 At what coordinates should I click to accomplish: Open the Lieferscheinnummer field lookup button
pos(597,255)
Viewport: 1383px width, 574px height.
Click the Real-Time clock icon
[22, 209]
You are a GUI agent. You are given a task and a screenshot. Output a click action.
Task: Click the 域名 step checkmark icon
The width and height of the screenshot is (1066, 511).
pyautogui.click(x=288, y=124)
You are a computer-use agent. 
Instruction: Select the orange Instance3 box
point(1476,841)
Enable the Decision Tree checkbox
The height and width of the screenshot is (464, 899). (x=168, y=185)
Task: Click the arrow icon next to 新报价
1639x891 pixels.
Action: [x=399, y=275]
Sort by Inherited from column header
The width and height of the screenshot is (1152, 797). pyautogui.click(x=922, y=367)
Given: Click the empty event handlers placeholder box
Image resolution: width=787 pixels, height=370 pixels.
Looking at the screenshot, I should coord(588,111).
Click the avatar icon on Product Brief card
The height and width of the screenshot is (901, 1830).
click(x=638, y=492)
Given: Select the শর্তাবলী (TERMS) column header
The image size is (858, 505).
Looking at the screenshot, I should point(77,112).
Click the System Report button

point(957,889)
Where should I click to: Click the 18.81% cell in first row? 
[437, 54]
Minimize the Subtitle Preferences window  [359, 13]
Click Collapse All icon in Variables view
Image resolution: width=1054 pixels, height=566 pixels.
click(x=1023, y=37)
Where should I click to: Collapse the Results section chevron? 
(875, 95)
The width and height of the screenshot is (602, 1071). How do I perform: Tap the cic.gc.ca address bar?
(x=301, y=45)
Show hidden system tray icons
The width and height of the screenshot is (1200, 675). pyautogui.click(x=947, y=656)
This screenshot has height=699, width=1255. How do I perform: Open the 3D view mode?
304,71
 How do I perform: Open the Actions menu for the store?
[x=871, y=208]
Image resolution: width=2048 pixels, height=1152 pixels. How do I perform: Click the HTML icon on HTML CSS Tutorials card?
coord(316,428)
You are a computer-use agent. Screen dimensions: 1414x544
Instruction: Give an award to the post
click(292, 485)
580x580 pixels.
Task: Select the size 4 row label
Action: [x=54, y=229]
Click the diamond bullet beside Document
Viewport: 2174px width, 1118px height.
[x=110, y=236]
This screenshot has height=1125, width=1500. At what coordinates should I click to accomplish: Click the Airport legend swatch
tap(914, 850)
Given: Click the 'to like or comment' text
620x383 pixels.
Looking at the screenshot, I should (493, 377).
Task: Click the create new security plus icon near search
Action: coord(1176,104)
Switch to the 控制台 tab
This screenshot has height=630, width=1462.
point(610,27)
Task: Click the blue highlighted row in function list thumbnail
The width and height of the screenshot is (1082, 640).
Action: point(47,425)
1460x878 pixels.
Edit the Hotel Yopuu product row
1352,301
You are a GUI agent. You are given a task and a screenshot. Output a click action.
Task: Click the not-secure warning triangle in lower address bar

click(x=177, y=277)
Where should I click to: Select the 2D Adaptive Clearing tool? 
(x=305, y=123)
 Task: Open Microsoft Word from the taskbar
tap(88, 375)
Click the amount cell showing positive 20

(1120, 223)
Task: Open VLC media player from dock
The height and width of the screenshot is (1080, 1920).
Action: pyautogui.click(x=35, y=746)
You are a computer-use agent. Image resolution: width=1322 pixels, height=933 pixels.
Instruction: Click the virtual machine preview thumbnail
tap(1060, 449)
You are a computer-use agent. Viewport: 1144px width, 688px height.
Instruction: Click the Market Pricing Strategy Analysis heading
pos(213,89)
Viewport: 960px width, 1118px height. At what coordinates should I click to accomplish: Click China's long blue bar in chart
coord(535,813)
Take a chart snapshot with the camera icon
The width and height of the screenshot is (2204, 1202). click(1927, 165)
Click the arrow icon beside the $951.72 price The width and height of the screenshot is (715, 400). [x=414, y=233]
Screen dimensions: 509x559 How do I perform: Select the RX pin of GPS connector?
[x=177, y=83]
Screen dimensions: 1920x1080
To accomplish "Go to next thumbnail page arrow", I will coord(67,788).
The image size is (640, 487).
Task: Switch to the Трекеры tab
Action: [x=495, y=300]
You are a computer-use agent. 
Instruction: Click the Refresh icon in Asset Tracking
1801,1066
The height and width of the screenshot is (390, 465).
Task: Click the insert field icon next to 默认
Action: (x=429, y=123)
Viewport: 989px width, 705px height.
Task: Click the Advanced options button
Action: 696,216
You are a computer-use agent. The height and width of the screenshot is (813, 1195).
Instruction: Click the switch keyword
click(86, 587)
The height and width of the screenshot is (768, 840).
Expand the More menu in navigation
-=-=-=-=-
### [Set problem]
Rewrite every item above, changing each occurrence of "Instruction:" to "Directive:" and keeping everything else unchanged.

### [Exercise answer]
 At what coordinates should I click to accomplish: Open the Lieferscheinnummer field lookup button
pos(597,255)
Viewport: 1383px width, 574px height.
Click the Real-Time clock icon
[22, 209]
You are a GUI agent. You are given a task and a screenshot. Output a click action.
Task: Click the 域名 step checkmark icon
The width and height of the screenshot is (1066, 511).
pyautogui.click(x=288, y=124)
You are a computer-use agent. 
Directive: Select the orange Instance3 box
point(1476,841)
Enable the Decision Tree checkbox
The height and width of the screenshot is (464, 899). (x=168, y=185)
Task: Click the arrow icon next to 新报价
1639x891 pixels.
Action: [x=399, y=275]
Sort by Inherited from column header
The width and height of the screenshot is (1152, 797). pyautogui.click(x=922, y=367)
Given: Click the empty event handlers placeholder box
Image resolution: width=787 pixels, height=370 pixels.
Looking at the screenshot, I should coord(588,111).
Click the avatar icon on Product Brief card
The height and width of the screenshot is (901, 1830).
click(x=638, y=492)
Given: Select the শর্তাবলী (TERMS) column header
The image size is (858, 505).
Looking at the screenshot, I should point(77,112).
Click the System Report button

point(957,889)
Where should I click to: Click the 18.81% cell in first row? 
[437, 54]
Minimize the Subtitle Preferences window  [359, 13]
Click Collapse All icon in Variables view
Image resolution: width=1054 pixels, height=566 pixels.
click(x=1023, y=37)
Where should I click to: Collapse the Results section chevron? 
(875, 95)
The width and height of the screenshot is (602, 1071). How do I perform: Tap the cic.gc.ca address bar?
(x=301, y=45)
Show hidden system tray icons
The width and height of the screenshot is (1200, 675). pyautogui.click(x=947, y=656)
This screenshot has height=699, width=1255. How do I perform: Open the 3D view mode?
304,71
 How do I perform: Open the Actions menu for the store?
[x=871, y=208]
Image resolution: width=2048 pixels, height=1152 pixels. How do I perform: Click the HTML icon on HTML CSS Tutorials card?
coord(316,428)
You are a computer-use agent. Screen dimensions: 1414x544
Directive: Give an award to the post
click(292, 485)
580x580 pixels.
Task: Select the size 4 row label
Action: [x=54, y=229]
Click the diamond bullet beside Document
Viewport: 2174px width, 1118px height.
[x=110, y=236]
This screenshot has height=1125, width=1500. At what coordinates should I click to accomplish: Click the Airport legend swatch
tap(914, 850)
Given: Click the 'to like or comment' text
620x383 pixels.
Looking at the screenshot, I should (493, 377).
Task: Click the create new security plus icon near search
Action: coord(1176,104)
Switch to the 控制台 tab
This screenshot has height=630, width=1462.
point(610,27)
Task: Click the blue highlighted row in function list thumbnail
The width and height of the screenshot is (1082, 640).
Action: point(47,425)
1460x878 pixels.
Edit the Hotel Yopuu product row
1352,301
You are a GUI agent. You are given a task and a screenshot. Output a click action.
Task: Click the not-secure warning triangle in lower address bar

click(x=177, y=277)
Where should I click to: Select the 2D Adaptive Clearing tool? 
(x=305, y=123)
 Task: Open Microsoft Word from the taskbar
tap(88, 375)
Click the amount cell showing positive 20

(1120, 223)
Task: Open VLC media player from dock
The height and width of the screenshot is (1080, 1920).
Action: pyautogui.click(x=35, y=746)
You are a computer-use agent. Image resolution: width=1322 pixels, height=933 pixels.
Directive: Click the virtual machine preview thumbnail
tap(1060, 449)
You are a computer-use agent. Viewport: 1144px width, 688px height.
Directive: Click the Market Pricing Strategy Analysis heading
pos(213,89)
Viewport: 960px width, 1118px height. At what coordinates should I click to accomplish: Click China's long blue bar in chart
coord(535,813)
Take a chart snapshot with the camera icon
The width and height of the screenshot is (2204, 1202). click(1927, 165)
Click the arrow icon beside the $951.72 price The width and height of the screenshot is (715, 400). [x=414, y=233]
Screen dimensions: 509x559 How do I perform: Select the RX pin of GPS connector?
[x=177, y=83]
Screen dimensions: 1920x1080
To accomplish "Go to next thumbnail page arrow", I will coord(67,788).
The image size is (640, 487).
Task: Switch to the Трекеры tab
Action: [x=495, y=300]
You are a computer-use agent. 
Directive: Click the Refresh icon in Asset Tracking
1801,1066
The height and width of the screenshot is (390, 465).
Task: Click the insert field icon next to 默认
Action: (x=429, y=123)
Viewport: 989px width, 705px height.
Task: Click the Advanced options button
Action: 696,216
You are a computer-use agent. The height and width of the screenshot is (813, 1195).
Directive: Click the switch keyword
click(86, 587)
The height and width of the screenshot is (768, 840).
Expand the More menu in navigation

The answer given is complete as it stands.